● Task requirements:
(a) Turn the paragraph of the case summary that begins "Tonya Coffman is a firefighter" into a short bulleted list that keeps its main facts.
(b) Using the case summary, answer each question in a single line:
(i) On what date was the Coffman decision issued?
(ii) What motion did the trial court grant?
(iii) What recent events at the time of the concerns did the Seventh Circuit rely on?

Recently in Coffman v. Indianapolis Fire Department, 2009 WL 2525762 (Aug. 20, 2009), the federal Seventh Circuit Court of Appeals determined that a fire department’s decision to require a firefighter to undergo psychiatric evaluation based on reports of her “withdrawn” and “defensive” behavior was permissible under the Americans with Disabilities Act (“ADA”). In doing so, the court provided useful guidance on the limited scenarios in which psychiatric evaluations can be required by employers to address workplace issues.
The Coffman Decision
Tonya Coffman is a firefighter with the Indianapolis Fire Department (“Department”). In 2004, Coffman’s fellow firefighters expressed concern about, among other things, Coffman’s well-being, including that Coffman was having difficulty socializing with fellow firefighters and seeking their assistance, her becoming increasingly guarded and “not herself,” and her being “often alone,” “withdrawn” and “defensive” for “no legitimate reason.” The Department responded to these concerns by requiring Coffman to undergo a psychological fitness-for-duty evaluation and transferring her to “limited duty status.” Coffman underwent this psychological fitness-for-duty evaluation and multiple follow-up evaluations. While these evaluations all concluded that Coffman was not suffering from any type of psychological disorder, one evaluator determined that Coffman was unfit for duty on account of her being “hostile” and “extremely resistant.” Coffman was later returned to active duty pursuant to subsequent follow-up evaluations determining that Coffman was again fit for active duty.
Coffman sued the Department claiming that the Department violated, among other things, the ADA by requiring multiple medical examinations that were neither job-related nor consistent with business necessity. The trial court granted the Department’s motion for summary judgment, holding that Coffman failed to establish an ADA claim.
The Seventh Circuit affirmed, finding that the Department’s psychiatric evaluations of Coffman met the ADA standard of being job-related and consistent with business necessity and therefore, were permissible. In arriving at this conclusion, the court relied on the fact that, at the time the issues about Coffman’s well-being arose, there had been two recent firefighter suicides. Given the service that firefighters provide to the public’s emergency medical and safety needs, the recent suicide deaths heightened the concern not only about Coffman’s safety but also the safety of the public at large. The court also relied on the “special work environment” of a fire department. The court acknowledged that while psychological exams in response to “withdrawn” and “defensive” behavior would not be job-related in many vocations, they would be for a fire department given its special service to the public. The court explained that such service obliges the fire department to ensure its workforce is both mentally and physically capable of performing what is “doubtless mentally and physically demanding work.” The court concluded that the Department ultimately had a “particularly compelling” need to assure Coffman was mentally fit to perform her duties in light of the reports of her “withdrawn” behavior and the recent suicides.

Dataset entries:
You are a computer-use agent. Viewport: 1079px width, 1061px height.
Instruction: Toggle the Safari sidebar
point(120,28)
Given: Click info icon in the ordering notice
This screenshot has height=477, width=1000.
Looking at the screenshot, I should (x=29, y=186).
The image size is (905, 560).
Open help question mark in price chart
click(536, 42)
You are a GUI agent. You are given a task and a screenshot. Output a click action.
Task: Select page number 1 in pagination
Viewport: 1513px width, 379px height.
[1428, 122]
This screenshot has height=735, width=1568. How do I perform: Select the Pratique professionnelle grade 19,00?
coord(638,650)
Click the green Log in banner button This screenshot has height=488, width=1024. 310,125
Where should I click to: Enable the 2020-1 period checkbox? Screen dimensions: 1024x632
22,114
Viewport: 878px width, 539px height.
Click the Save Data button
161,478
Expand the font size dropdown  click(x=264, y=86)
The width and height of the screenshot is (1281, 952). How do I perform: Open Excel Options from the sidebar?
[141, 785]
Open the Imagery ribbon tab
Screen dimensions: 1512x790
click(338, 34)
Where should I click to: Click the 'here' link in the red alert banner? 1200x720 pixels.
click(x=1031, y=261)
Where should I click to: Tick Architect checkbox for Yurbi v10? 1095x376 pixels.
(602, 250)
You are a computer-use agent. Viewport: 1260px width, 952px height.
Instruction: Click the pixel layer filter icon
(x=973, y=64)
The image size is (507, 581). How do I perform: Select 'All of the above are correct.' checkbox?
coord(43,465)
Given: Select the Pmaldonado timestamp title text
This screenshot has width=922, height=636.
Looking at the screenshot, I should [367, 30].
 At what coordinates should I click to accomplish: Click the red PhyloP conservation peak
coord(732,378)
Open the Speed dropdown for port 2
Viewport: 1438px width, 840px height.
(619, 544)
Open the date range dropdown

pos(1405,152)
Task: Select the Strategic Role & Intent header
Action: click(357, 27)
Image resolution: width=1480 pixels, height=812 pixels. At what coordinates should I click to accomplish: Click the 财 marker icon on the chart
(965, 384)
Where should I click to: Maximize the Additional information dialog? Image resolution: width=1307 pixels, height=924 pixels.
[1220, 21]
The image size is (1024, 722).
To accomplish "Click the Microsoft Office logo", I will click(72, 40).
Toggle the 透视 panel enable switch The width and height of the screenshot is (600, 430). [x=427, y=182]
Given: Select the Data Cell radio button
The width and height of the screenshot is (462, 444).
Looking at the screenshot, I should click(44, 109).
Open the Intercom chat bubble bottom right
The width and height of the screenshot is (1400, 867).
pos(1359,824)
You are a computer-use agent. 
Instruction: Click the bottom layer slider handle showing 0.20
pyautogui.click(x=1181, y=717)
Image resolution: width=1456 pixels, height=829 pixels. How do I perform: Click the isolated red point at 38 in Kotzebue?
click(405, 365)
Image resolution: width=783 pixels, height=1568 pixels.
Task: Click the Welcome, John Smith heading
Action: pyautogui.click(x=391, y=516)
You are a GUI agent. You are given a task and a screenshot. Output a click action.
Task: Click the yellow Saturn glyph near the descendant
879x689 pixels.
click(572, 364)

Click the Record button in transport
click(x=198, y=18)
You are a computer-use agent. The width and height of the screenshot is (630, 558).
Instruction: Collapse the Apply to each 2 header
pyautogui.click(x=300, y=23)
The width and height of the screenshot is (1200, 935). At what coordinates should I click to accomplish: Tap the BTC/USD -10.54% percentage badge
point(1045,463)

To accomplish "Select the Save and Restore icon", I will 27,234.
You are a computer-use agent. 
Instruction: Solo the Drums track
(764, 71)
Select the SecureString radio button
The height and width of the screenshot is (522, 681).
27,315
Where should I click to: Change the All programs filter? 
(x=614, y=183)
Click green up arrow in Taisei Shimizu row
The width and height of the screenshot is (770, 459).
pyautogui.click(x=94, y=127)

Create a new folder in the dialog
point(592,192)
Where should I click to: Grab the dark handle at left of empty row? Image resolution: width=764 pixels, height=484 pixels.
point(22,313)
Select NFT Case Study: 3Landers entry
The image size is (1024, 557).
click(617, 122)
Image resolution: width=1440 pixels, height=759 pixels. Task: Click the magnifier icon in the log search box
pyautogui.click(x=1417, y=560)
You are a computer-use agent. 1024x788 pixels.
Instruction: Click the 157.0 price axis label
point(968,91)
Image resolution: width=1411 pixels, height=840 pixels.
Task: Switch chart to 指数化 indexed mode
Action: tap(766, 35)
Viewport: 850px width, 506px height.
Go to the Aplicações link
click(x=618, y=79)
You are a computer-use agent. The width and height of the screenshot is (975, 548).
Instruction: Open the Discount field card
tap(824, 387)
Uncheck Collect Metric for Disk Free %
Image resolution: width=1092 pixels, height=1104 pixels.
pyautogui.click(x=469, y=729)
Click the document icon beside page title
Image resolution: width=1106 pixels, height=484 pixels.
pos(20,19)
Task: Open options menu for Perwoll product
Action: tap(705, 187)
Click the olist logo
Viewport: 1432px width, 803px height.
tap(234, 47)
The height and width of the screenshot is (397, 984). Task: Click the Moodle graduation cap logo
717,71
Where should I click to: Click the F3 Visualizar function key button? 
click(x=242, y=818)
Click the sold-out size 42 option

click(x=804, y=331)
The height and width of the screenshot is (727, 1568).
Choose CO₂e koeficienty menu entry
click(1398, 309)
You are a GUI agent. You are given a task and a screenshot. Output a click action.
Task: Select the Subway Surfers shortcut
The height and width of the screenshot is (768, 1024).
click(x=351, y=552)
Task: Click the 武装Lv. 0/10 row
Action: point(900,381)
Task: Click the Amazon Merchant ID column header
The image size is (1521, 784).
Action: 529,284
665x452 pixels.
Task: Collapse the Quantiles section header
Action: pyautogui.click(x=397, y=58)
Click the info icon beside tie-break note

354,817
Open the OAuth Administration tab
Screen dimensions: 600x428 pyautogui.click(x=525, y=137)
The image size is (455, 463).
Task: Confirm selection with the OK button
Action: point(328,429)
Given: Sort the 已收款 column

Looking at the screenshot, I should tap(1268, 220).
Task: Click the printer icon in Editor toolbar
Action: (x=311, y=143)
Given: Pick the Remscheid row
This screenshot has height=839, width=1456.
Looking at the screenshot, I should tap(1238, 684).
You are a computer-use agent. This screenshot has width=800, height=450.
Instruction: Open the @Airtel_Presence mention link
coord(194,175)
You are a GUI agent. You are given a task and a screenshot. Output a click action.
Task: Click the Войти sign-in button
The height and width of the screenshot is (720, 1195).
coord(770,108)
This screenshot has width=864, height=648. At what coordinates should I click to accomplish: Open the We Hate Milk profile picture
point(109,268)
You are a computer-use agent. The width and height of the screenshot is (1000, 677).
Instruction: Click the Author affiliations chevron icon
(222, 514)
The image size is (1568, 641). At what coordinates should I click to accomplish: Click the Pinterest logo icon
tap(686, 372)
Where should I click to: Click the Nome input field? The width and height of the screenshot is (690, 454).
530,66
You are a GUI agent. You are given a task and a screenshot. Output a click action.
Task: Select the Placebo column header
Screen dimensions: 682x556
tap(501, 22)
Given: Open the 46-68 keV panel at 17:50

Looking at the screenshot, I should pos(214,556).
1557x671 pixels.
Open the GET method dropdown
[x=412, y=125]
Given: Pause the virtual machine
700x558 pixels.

● Outputs for the tasks:
(a)
- Tonya Coffman is a firefighter with the Indianapolis Fire Department.
- In 2004, fellow firefighters raised concerns about her well-being. They said she had trouble socializing and seeking their help, was increasingly guarded and "not herself," and was often alone, withdrawn and defensive for no legitimate reason.
- The Department required a psychological fitness-for-duty evaluation and moved her to limited duty status.
- She underwent that evaluation and several follow-ups. None found a psychological disorder.
- One evaluator found her unfit for duty because she was "hostile" and "extremely resistant."
- Later follow-up evaluations found her fit again, and she returned to active duty.

(b)
(i) August 20, 2009.
(ii) The Department's motion for summary judgment.
(iii) Two recent firefighter suicides.